■ **Extracted records**:
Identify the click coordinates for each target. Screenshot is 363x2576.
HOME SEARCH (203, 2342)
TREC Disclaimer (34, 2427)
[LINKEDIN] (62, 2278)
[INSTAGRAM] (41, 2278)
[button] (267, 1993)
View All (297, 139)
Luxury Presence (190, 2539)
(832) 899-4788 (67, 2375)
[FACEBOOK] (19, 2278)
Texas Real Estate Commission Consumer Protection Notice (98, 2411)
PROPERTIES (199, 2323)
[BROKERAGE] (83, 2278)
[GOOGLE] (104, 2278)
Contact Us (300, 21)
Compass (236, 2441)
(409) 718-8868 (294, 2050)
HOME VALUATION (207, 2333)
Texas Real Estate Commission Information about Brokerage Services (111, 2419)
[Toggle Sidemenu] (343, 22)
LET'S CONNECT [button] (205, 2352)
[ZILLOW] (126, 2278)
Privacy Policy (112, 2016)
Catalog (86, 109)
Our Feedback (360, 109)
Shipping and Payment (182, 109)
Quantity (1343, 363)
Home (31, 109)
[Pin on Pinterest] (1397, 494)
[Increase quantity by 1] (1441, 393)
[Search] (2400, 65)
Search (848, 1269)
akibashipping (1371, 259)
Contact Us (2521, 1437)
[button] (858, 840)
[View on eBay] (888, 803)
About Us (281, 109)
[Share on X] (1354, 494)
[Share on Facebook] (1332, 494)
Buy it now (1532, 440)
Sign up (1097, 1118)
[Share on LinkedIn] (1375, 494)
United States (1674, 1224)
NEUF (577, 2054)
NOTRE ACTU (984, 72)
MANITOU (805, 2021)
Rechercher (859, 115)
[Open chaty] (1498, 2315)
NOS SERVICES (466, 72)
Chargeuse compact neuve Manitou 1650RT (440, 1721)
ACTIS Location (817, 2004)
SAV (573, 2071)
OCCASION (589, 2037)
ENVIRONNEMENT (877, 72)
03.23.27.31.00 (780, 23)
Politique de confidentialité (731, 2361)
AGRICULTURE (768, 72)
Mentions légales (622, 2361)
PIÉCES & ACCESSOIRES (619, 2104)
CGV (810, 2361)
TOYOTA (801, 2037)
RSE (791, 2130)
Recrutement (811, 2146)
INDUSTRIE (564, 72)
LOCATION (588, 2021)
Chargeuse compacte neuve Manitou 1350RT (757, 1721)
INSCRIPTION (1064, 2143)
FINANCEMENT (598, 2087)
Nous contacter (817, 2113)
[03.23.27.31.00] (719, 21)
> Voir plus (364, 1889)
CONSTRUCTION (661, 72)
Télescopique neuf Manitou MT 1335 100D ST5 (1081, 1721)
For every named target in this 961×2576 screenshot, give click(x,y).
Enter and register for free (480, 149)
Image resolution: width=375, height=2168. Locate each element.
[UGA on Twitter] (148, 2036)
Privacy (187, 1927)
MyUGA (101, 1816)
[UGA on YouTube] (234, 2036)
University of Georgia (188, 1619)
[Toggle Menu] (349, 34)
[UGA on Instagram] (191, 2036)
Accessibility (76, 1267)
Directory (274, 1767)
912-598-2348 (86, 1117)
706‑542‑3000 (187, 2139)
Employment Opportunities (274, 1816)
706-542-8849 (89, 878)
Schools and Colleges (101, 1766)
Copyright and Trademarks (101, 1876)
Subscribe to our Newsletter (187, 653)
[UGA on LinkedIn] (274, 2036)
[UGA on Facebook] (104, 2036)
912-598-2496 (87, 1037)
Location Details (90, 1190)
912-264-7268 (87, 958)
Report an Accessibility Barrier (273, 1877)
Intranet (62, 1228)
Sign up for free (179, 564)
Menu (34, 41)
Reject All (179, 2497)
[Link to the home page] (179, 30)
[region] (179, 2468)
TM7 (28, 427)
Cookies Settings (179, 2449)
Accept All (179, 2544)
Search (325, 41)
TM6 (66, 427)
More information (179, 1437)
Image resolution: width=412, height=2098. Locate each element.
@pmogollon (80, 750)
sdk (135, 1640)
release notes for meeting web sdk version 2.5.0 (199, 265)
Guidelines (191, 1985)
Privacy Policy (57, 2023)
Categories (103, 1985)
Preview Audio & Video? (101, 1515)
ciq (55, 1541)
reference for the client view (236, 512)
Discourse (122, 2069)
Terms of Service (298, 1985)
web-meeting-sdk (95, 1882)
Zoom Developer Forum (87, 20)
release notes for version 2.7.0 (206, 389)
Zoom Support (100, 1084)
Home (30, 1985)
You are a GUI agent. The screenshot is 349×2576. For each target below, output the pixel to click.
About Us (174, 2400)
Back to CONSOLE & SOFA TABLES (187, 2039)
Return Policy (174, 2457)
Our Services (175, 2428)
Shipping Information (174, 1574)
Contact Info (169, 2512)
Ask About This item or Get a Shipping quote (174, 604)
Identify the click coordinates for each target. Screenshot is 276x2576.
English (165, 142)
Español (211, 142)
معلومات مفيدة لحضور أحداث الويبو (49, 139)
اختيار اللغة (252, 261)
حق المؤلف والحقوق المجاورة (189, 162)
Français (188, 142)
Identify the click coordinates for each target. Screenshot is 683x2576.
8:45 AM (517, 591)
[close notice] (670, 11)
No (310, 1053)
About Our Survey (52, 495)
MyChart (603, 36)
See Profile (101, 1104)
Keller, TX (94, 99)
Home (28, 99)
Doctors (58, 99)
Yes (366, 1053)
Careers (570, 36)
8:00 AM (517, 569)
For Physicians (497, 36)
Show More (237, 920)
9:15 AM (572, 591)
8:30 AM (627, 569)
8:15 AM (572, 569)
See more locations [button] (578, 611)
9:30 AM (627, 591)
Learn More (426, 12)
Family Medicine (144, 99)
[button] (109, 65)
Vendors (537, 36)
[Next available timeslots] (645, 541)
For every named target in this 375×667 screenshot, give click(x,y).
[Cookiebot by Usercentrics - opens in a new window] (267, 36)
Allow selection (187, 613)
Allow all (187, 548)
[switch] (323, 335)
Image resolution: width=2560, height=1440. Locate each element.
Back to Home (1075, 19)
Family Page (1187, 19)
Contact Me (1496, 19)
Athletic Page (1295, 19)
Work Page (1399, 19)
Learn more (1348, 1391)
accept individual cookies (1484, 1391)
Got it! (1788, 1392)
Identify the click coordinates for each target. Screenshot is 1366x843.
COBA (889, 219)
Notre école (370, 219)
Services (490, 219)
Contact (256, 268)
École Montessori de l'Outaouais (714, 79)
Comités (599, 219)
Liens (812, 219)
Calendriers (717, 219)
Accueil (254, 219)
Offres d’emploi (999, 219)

■ **Exercise goal**: Would you report every line of the entries above containing the word "each"?

■ **Output of the exercise**:
Identify the click coordinates for each target. Screenshot is 363x2576.
Image resolution: width=375, height=2168. Locate each element.
Image resolution: width=412, height=2098. Locate each element.
You are a GUI agent. The screenshot is 349×2576. For each target below, output the pixel to click.
Identify the click coordinates for each target. Screenshot is 276x2576.
Identify the click coordinates for each target. Screenshot is 683x2576.
Image resolution: width=2560, height=1440. Locate each element.
Identify the click coordinates for each target. Screenshot is 1366x843.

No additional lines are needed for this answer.